(Task to complete): Every line below should be given again without alteration.

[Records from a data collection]
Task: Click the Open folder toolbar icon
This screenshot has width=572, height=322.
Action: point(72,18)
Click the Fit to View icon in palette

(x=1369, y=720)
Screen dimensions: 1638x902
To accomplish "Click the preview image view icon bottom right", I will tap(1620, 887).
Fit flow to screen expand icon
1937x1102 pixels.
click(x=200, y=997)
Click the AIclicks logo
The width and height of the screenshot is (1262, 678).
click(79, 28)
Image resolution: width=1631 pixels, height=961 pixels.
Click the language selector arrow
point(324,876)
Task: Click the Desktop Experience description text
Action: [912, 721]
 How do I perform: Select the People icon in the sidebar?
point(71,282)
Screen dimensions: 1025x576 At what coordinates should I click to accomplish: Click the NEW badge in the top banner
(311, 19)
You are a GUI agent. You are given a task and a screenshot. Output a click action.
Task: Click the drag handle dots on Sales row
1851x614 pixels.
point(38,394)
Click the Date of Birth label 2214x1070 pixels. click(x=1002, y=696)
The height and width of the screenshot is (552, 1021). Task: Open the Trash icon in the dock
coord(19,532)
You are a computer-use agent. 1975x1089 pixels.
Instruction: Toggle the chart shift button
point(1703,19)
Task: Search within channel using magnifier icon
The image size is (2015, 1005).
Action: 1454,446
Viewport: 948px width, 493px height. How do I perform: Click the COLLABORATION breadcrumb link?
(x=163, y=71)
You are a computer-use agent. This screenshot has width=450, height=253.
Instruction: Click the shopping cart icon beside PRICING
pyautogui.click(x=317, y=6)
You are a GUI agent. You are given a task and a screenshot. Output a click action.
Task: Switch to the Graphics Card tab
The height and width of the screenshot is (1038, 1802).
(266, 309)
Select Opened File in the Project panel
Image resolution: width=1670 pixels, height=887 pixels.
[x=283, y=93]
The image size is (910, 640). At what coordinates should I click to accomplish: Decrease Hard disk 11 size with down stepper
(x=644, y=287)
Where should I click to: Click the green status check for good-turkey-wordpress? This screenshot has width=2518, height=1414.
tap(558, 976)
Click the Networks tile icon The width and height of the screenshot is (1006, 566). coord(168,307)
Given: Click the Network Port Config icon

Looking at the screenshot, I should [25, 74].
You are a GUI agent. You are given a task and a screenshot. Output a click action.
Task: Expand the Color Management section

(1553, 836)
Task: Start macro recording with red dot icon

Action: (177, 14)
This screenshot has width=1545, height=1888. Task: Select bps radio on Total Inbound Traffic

(Answer section):
Task: Click the Open folder toolbar icon
This screenshot has width=572, height=322.
Action: point(72,18)
Click the Fit to View icon in palette

(x=1369, y=720)
Screen dimensions: 1638x902
To accomplish "Click the preview image view icon bottom right", I will tap(1620, 887).
Fit flow to screen expand icon
1937x1102 pixels.
click(x=200, y=997)
Click the AIclicks logo
The width and height of the screenshot is (1262, 678).
click(79, 28)
Image resolution: width=1631 pixels, height=961 pixels.
Click the language selector arrow
point(324,876)
Task: Click the Desktop Experience description text
Action: [912, 721]
 How do I perform: Select the People icon in the sidebar?
point(71,282)
Screen dimensions: 1025x576 At what coordinates should I click to accomplish: Click the NEW badge in the top banner
(311, 19)
You are a GUI agent. You are given a task and a screenshot. Output a click action.
Task: Click the drag handle dots on Sales row
1851x614 pixels.
point(38,394)
Click the Date of Birth label 2214x1070 pixels. click(x=1002, y=696)
The height and width of the screenshot is (552, 1021). Task: Open the Trash icon in the dock
coord(19,532)
You are a computer-use agent. 1975x1089 pixels.
Instruction: Toggle the chart shift button
point(1703,19)
Task: Search within channel using magnifier icon
The image size is (2015, 1005).
Action: 1454,446
Viewport: 948px width, 493px height. How do I perform: Click the COLLABORATION breadcrumb link?
(x=163, y=71)
You are a computer-use agent. This screenshot has width=450, height=253.
Instruction: Click the shopping cart icon beside PRICING
pyautogui.click(x=317, y=6)
You are a GUI agent. You are given a task and a screenshot. Output a click action.
Task: Switch to the Graphics Card tab
The height and width of the screenshot is (1038, 1802).
(266, 309)
Select Opened File in the Project panel
Image resolution: width=1670 pixels, height=887 pixels.
[x=283, y=93]
The image size is (910, 640). At what coordinates should I click to accomplish: Decrease Hard disk 11 size with down stepper
(x=644, y=287)
Where should I click to: Click the green status check for good-turkey-wordpress? This screenshot has width=2518, height=1414.
tap(558, 976)
Click the Networks tile icon The width and height of the screenshot is (1006, 566). coord(168,307)
Given: Click the Network Port Config icon

Looking at the screenshot, I should [25, 74].
You are a GUI agent. You are given a task and a screenshot. Output a click action.
Task: Expand the Color Management section

(1553, 836)
Task: Start macro recording with red dot icon

Action: (177, 14)
This screenshot has width=1545, height=1888. Task: Select bps radio on Total Inbound Traffic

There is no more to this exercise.